Picking what you want to place is simple. A set of tabs switch between construction, attack, and other options. While initially you are quite limited in your selection, using currency earned in-app or making purchase with real world cash soon has you unlock more.
Once you have the hang of building your fortress, you can jump into the combat tutorial. This is similarly well thought through. First it teaches you how and when to switch between attackers (be it an archer or a catapult), before letting you engage in the Angry Birds-esq launching of your munitions through simple drag and release controls. Defense is similarly intuitive, as you drag shields into place to protect tiles.
But, if it’s all so well thought through, why don’t I like it? I think it comes from the stiffness of the gameplay and the fiddly nature of combat on smaller screens. This is not helped by the fact that Fortress Fury is really a player-v-player game (with limited AI practice modes), so losses are against a real person – very frustrating if you are the competitive sort.
Just to break me down
While a great deal of care has been taken to ensure construction feels intuitive, these same controls start to buckle during online battles. Mostly this is due to the fact that moving between units is less responsive than is required. The result is that missing with a selected attack – be it from a Ballista or Dragon’s Breath – becomes infuriating as you have to select another unit while they reload.

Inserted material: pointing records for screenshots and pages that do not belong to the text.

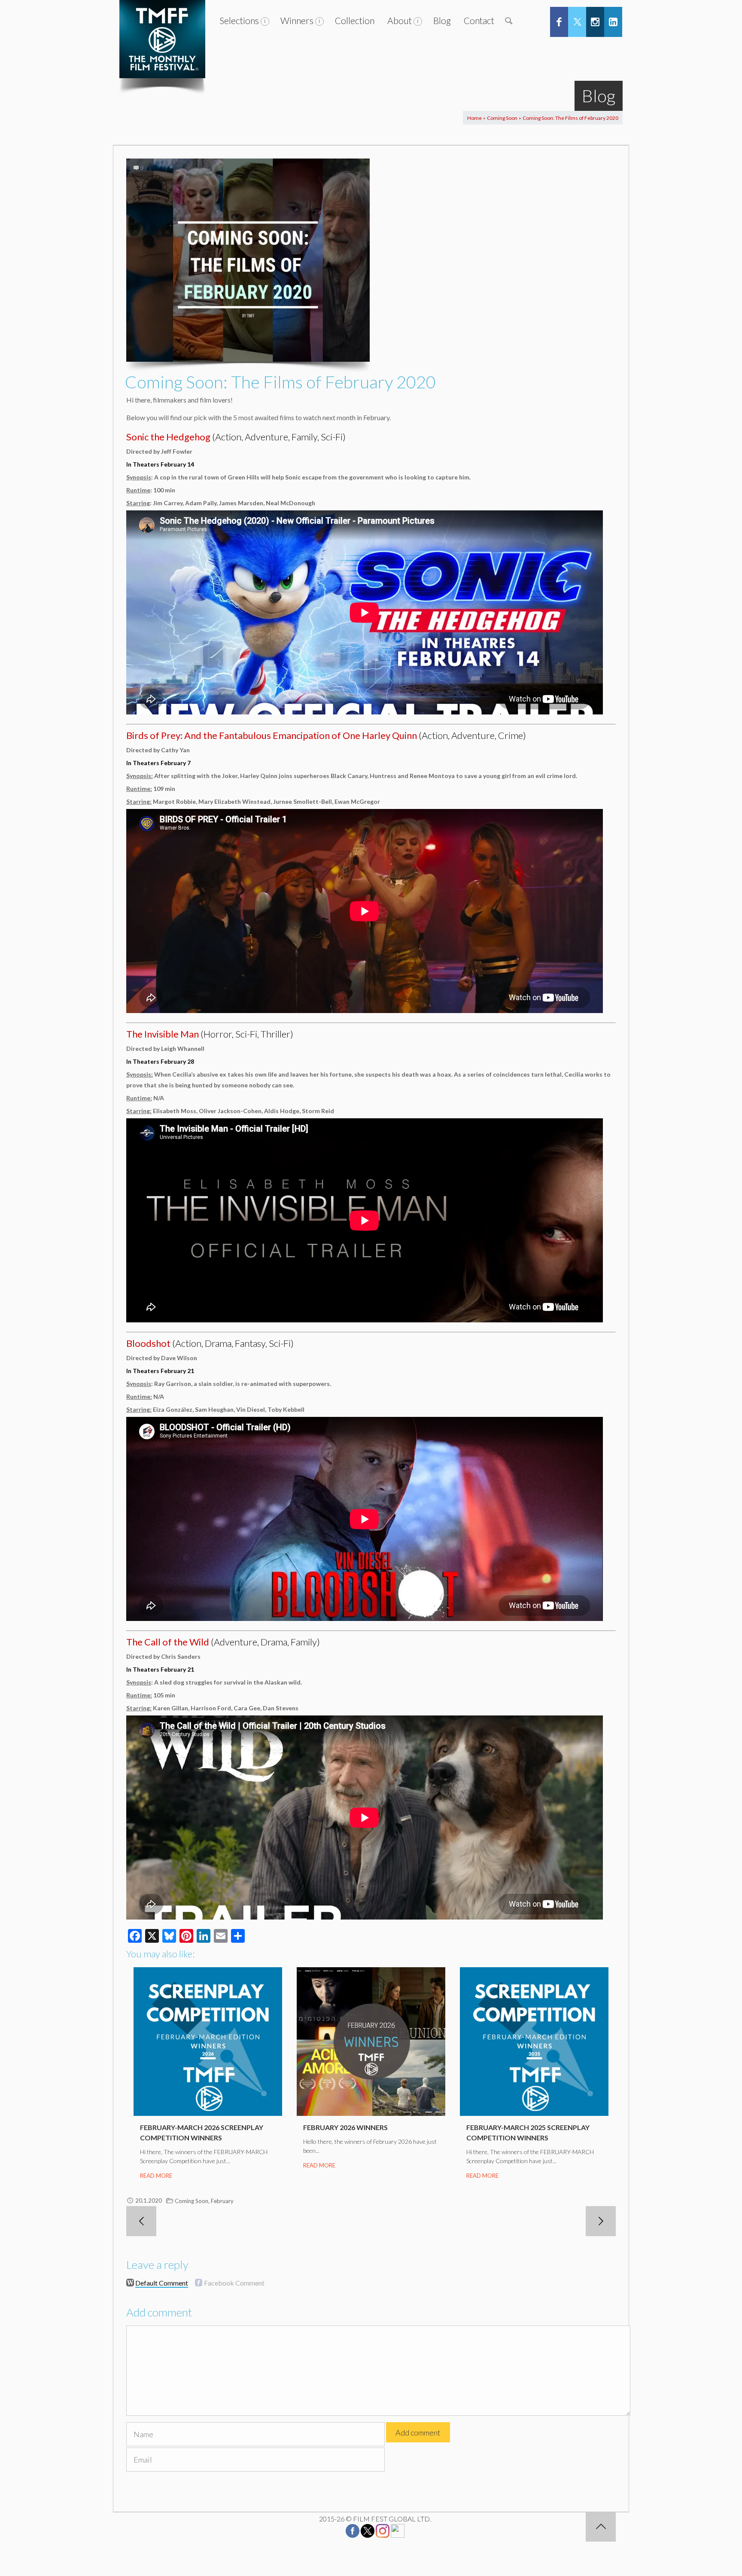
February (222, 2201)
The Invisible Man (162, 1034)
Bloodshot (148, 1343)
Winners (296, 20)
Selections (239, 20)
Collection (354, 20)
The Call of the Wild (167, 1642)
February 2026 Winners (345, 2127)
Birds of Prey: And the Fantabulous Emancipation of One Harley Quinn (271, 735)
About (399, 20)
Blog (442, 20)
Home (474, 118)
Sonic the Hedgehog (168, 437)
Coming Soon (502, 118)
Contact (479, 20)
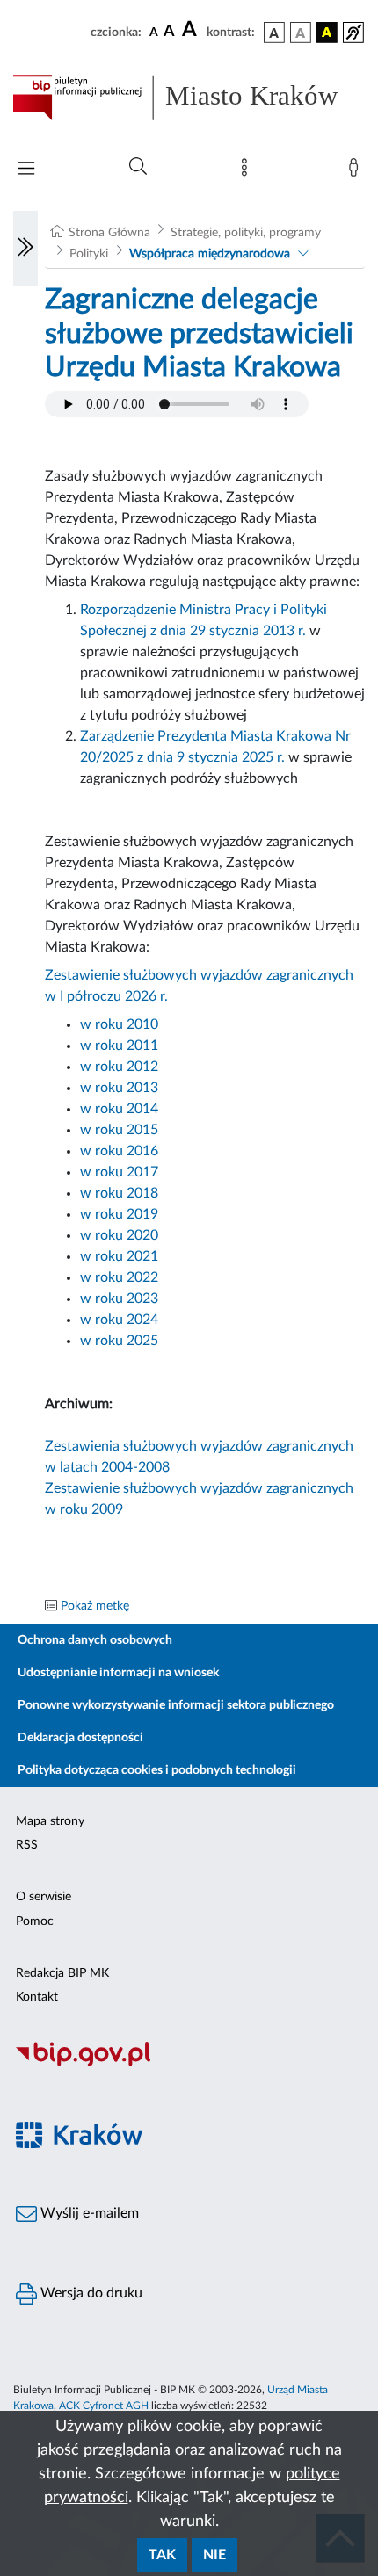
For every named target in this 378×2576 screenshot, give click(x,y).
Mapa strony (50, 1821)
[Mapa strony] (248, 171)
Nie (214, 2555)
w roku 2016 (119, 1151)
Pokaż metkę (95, 1606)
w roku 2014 (119, 1109)
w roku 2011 (119, 1045)
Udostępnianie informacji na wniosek (118, 1673)
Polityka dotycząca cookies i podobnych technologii (157, 1770)
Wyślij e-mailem (88, 2213)
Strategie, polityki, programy (246, 233)
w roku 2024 (119, 1320)
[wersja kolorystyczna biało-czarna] (300, 32)
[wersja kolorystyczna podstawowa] (274, 32)
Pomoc (35, 1921)
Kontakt (37, 1997)
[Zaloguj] (357, 171)
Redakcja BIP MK (62, 1973)
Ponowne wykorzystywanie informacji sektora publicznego (176, 1705)
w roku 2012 (119, 1067)
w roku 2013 (119, 1088)
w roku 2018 (119, 1193)
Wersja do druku (89, 2293)
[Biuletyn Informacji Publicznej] (189, 2064)
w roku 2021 (119, 1256)
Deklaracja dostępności (80, 1738)
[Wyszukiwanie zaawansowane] (138, 167)
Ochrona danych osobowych (95, 1640)
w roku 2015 (119, 1130)
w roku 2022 (119, 1277)
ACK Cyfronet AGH (104, 2405)
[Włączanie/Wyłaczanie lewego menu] (25, 248)
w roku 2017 (119, 1172)
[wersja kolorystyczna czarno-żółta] (327, 32)
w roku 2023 (119, 1299)
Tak (162, 2555)
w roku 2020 (119, 1235)
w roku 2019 (119, 1214)
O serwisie (43, 1897)
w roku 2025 (119, 1341)
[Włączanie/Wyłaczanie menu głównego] (26, 170)
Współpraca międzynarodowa (209, 254)
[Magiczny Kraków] (189, 2145)
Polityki (88, 254)
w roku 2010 (119, 1024)
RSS (27, 1845)
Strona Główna (109, 233)
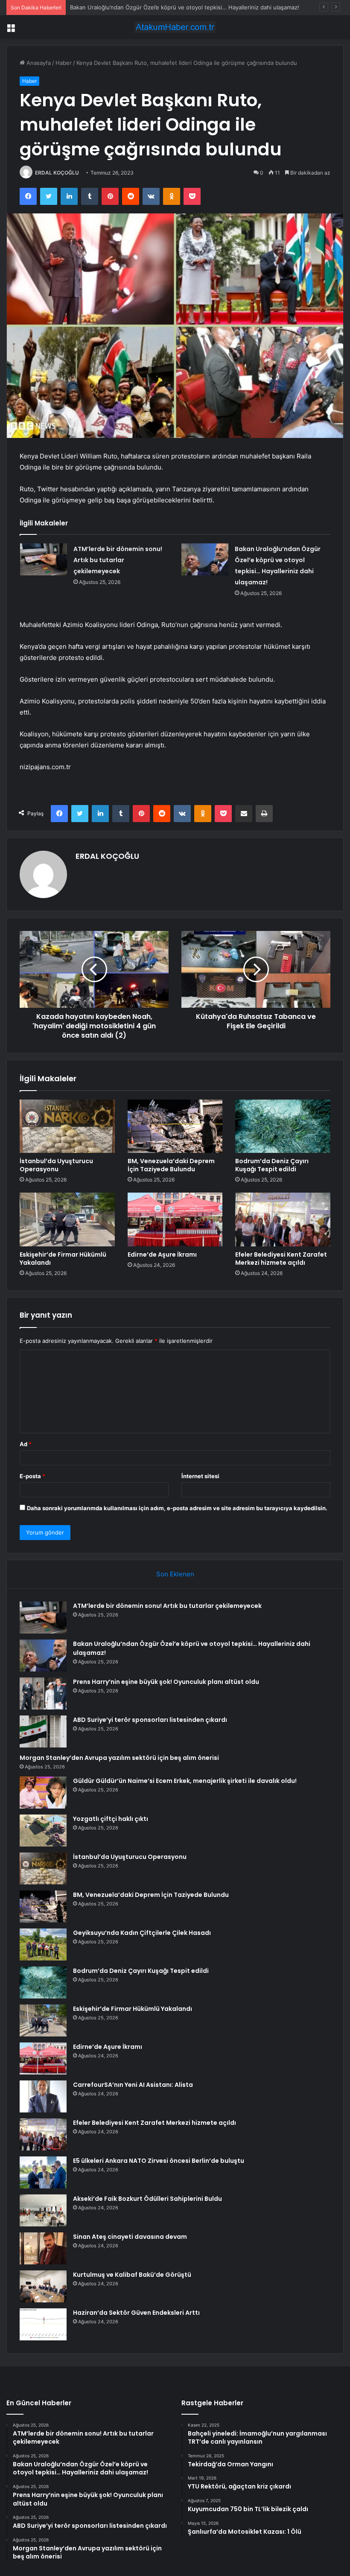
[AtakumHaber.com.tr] (175, 27)
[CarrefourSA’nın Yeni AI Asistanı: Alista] (43, 2096)
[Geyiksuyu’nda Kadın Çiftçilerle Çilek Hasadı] (43, 1944)
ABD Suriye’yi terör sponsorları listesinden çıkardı (150, 1719)
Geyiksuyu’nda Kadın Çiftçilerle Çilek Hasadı (142, 1932)
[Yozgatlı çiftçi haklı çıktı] (43, 1831)
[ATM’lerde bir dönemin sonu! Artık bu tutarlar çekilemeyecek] (43, 559)
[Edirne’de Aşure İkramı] (175, 1219)
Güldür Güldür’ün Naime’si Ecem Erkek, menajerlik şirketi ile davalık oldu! (185, 1781)
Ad (26, 1444)
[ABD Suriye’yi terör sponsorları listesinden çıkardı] (43, 1731)
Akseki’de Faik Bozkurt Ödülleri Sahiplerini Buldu (147, 2198)
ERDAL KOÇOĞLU (57, 172)
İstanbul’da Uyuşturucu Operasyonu (56, 1165)
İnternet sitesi (200, 1476)
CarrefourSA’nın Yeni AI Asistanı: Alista (133, 2084)
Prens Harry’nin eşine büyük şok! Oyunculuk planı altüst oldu (166, 1681)
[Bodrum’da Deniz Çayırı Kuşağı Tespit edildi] (282, 1126)
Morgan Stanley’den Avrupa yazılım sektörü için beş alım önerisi (119, 1757)
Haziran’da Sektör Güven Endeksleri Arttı (136, 2312)
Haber (63, 62)
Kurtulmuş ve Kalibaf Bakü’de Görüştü (132, 2274)
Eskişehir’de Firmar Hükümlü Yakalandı (63, 1258)
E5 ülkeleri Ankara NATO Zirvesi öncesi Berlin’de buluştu (158, 2160)
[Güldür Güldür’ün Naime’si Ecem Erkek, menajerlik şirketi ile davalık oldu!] (43, 1793)
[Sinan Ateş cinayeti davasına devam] (43, 2248)
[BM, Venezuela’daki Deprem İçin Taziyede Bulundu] (175, 1126)
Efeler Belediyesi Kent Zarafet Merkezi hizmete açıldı (281, 1258)
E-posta (32, 1476)
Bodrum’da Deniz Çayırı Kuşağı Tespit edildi (272, 1165)
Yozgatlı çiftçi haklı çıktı (110, 1819)
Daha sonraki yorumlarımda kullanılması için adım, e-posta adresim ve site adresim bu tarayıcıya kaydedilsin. (177, 1508)
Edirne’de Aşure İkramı (162, 1254)
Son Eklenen (175, 1574)
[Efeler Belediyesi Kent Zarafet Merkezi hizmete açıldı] (282, 1219)
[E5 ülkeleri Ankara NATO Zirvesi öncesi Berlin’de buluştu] (43, 2172)
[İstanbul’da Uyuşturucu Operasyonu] (67, 1126)
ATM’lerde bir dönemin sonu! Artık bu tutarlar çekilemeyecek (117, 560)
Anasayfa (38, 62)
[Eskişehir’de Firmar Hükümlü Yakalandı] (67, 1219)
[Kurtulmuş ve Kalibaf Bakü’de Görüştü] (43, 2286)
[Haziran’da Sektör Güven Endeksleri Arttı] (43, 2324)
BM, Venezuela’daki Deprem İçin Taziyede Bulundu (171, 1165)
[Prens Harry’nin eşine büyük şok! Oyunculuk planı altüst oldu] (43, 1693)
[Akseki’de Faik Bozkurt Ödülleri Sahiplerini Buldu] (43, 2210)
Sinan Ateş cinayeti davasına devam (130, 2236)
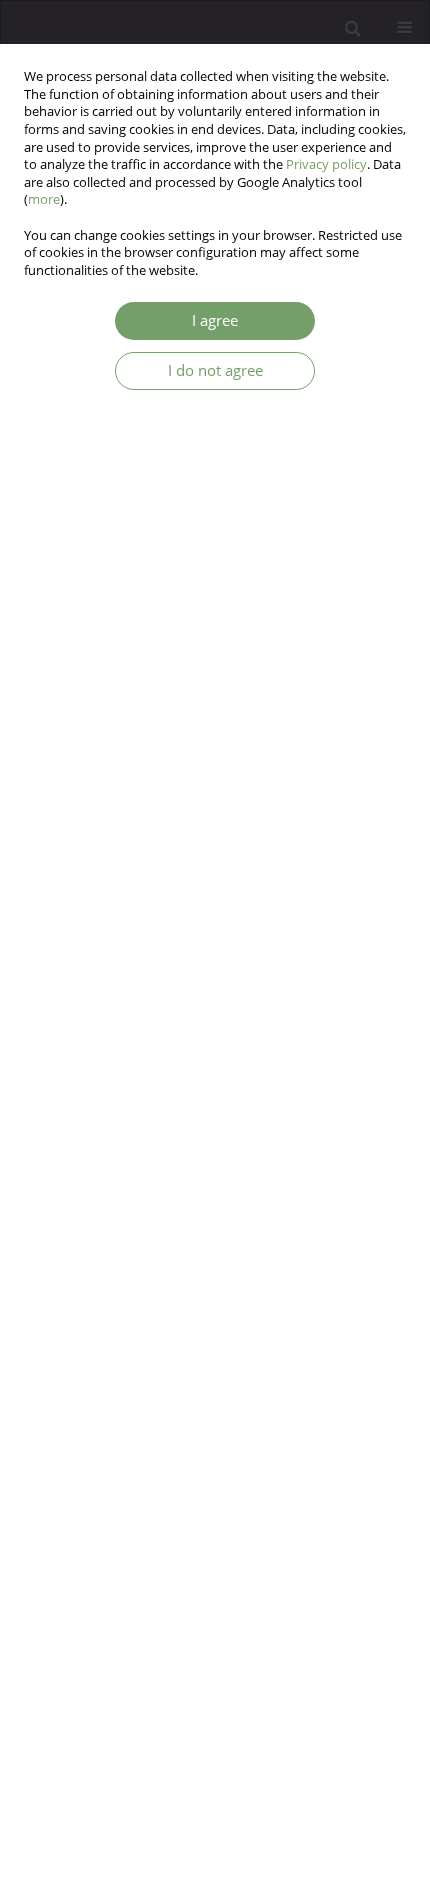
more (44, 199)
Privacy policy (326, 164)
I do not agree (215, 370)
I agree (215, 320)
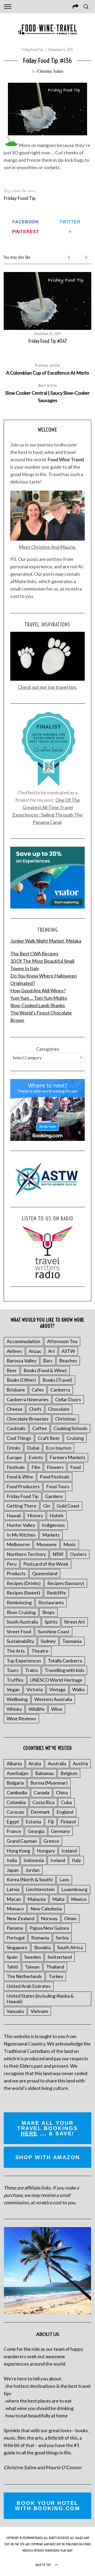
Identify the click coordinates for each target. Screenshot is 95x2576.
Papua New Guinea (49, 1928)
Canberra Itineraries (28, 1399)
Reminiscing (19, 1602)
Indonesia (33, 1860)
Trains (31, 1670)
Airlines (14, 1351)
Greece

The other problem is, after borrowing so much from Angry Birds, the castles themselves lack physics. Destroying a block beneath another rarely results in a collapse, instead they just hover until you take out a whole layer. After years of aggressive physics games on mobile it is hard not to feel cheated. More frustratingly, this limits the skill required, because your sole target becomes the castles “core” which ends the game once destroyed (rather than encouraging you to strategically take out structural supports).
But perhaps Fortress Fury’s biggest obstacle is that CastleStorm – Free to Siege now offers player-vs-player combat. It is a very similar game, but includes directly controllable hero units, attacking armies, and (most importantly) proper physics.
Not quite furious, but disappointed
Despite its flaws Fortress Fury’s catapult-destruction results in some tense games. Launching projectiles at other players to take out their carefully constructed fort, while you both wait for units to reload, leads to some heart pounding moments. With slightly refined controls and greater implementation of the game physics, it could really come alive. Without that, however, it going to remain an also-ran to CastleStorm.